• _RECORD EXTRACTS_:
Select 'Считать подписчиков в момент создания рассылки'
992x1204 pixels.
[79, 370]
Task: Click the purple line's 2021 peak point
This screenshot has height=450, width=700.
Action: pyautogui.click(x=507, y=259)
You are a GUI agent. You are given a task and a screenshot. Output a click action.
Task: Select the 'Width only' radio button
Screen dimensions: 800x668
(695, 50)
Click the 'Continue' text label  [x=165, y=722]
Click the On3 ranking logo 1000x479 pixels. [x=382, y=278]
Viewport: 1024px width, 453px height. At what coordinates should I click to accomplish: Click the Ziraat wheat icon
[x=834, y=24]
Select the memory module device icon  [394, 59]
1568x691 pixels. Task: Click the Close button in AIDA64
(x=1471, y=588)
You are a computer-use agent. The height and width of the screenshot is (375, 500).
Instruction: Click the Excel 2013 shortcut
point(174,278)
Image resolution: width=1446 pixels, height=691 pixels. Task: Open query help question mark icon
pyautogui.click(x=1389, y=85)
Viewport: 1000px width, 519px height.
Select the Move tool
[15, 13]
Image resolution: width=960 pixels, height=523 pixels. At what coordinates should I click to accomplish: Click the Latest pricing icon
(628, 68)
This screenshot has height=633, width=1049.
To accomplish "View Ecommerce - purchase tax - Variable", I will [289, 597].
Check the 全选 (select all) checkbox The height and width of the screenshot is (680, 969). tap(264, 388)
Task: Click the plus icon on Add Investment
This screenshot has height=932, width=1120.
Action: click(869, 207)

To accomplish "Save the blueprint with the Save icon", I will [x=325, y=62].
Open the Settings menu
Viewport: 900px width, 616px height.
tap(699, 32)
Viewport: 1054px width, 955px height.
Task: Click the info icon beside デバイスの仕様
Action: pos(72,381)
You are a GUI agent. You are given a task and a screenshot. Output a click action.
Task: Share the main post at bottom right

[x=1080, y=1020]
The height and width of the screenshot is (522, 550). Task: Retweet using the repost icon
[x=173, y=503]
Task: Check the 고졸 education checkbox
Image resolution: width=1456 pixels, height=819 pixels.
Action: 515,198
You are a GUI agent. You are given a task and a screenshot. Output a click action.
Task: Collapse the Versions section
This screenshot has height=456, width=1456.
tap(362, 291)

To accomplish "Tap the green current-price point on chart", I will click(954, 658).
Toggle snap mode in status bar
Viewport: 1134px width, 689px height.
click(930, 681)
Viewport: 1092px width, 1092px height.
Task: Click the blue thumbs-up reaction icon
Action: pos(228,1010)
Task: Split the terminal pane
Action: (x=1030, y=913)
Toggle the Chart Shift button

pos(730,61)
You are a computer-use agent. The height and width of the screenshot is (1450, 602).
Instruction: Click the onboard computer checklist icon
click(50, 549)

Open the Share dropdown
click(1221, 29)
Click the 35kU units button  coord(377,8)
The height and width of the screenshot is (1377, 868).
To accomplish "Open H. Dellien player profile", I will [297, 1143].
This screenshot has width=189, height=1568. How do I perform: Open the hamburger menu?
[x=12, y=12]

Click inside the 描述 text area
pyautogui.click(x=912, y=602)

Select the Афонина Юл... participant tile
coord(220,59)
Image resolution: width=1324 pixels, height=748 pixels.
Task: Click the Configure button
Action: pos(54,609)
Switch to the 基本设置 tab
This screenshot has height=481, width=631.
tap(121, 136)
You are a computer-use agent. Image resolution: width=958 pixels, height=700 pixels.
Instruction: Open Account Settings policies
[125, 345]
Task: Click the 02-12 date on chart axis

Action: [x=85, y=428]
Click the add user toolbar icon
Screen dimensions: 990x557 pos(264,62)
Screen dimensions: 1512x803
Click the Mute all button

• _YOUR GOAL_: Retype the data exactly.

• _TASK OUTPUT_:
Select 'Считать подписчиков в момент создания рассылки'
992x1204 pixels.
[79, 370]
Task: Click the purple line's 2021 peak point
This screenshot has height=450, width=700.
Action: pyautogui.click(x=507, y=259)
You are a GUI agent. You are given a task and a screenshot. Output a click action.
Task: Select the 'Width only' radio button
Screen dimensions: 800x668
(695, 50)
Click the 'Continue' text label  [x=165, y=722]
Click the On3 ranking logo 1000x479 pixels. [x=382, y=278]
Viewport: 1024px width, 453px height. At what coordinates should I click to accomplish: Click the Ziraat wheat icon
[x=834, y=24]
Select the memory module device icon  [394, 59]
1568x691 pixels. Task: Click the Close button in AIDA64
(x=1471, y=588)
You are a computer-use agent. The height and width of the screenshot is (375, 500).
Instruction: Click the Excel 2013 shortcut
point(174,278)
Image resolution: width=1446 pixels, height=691 pixels. Task: Open query help question mark icon
pyautogui.click(x=1389, y=85)
Viewport: 1000px width, 519px height.
Select the Move tool
[15, 13]
Image resolution: width=960 pixels, height=523 pixels. At what coordinates should I click to accomplish: Click the Latest pricing icon
(628, 68)
This screenshot has height=633, width=1049.
To accomplish "View Ecommerce - purchase tax - Variable", I will [289, 597].
Check the 全选 (select all) checkbox The height and width of the screenshot is (680, 969). tap(264, 388)
Task: Click the plus icon on Add Investment
This screenshot has height=932, width=1120.
Action: click(869, 207)

To accomplish "Save the blueprint with the Save icon", I will [x=325, y=62].
Open the Settings menu
Viewport: 900px width, 616px height.
tap(699, 32)
Viewport: 1054px width, 955px height.
Task: Click the info icon beside デバイスの仕様
Action: pos(72,381)
You are a GUI agent. You are given a task and a screenshot. Output a click action.
Task: Share the main post at bottom right

[x=1080, y=1020]
The height and width of the screenshot is (522, 550). Task: Retweet using the repost icon
[x=173, y=503]
Task: Check the 고졸 education checkbox
Image resolution: width=1456 pixels, height=819 pixels.
Action: 515,198
You are a GUI agent. You are given a task and a screenshot. Output a click action.
Task: Collapse the Versions section
This screenshot has height=456, width=1456.
tap(362, 291)

To accomplish "Tap the green current-price point on chart", I will click(954, 658).
Toggle snap mode in status bar
Viewport: 1134px width, 689px height.
click(930, 681)
Viewport: 1092px width, 1092px height.
Task: Click the blue thumbs-up reaction icon
Action: pos(228,1010)
Task: Split the terminal pane
Action: (x=1030, y=913)
Toggle the Chart Shift button

pos(730,61)
You are a computer-use agent. The height and width of the screenshot is (1450, 602).
Instruction: Click the onboard computer checklist icon
click(50, 549)

Open the Share dropdown
click(1221, 29)
Click the 35kU units button  coord(377,8)
The height and width of the screenshot is (1377, 868).
To accomplish "Open H. Dellien player profile", I will [297, 1143].
This screenshot has width=189, height=1568. How do I perform: Open the hamburger menu?
[x=12, y=12]

Click inside the 描述 text area
pyautogui.click(x=912, y=602)

Select the Афонина Юл... participant tile
coord(220,59)
Image resolution: width=1324 pixels, height=748 pixels.
Task: Click the Configure button
Action: pos(54,609)
Switch to the 基本设置 tab
This screenshot has height=481, width=631.
tap(121, 136)
You are a computer-use agent. Image resolution: width=958 pixels, height=700 pixels.
Instruction: Open Account Settings policies
[125, 345]
Task: Click the 02-12 date on chart axis

Action: [x=85, y=428]
Click the add user toolbar icon
Screen dimensions: 990x557 pos(264,62)
Screen dimensions: 1512x803
Click the Mute all button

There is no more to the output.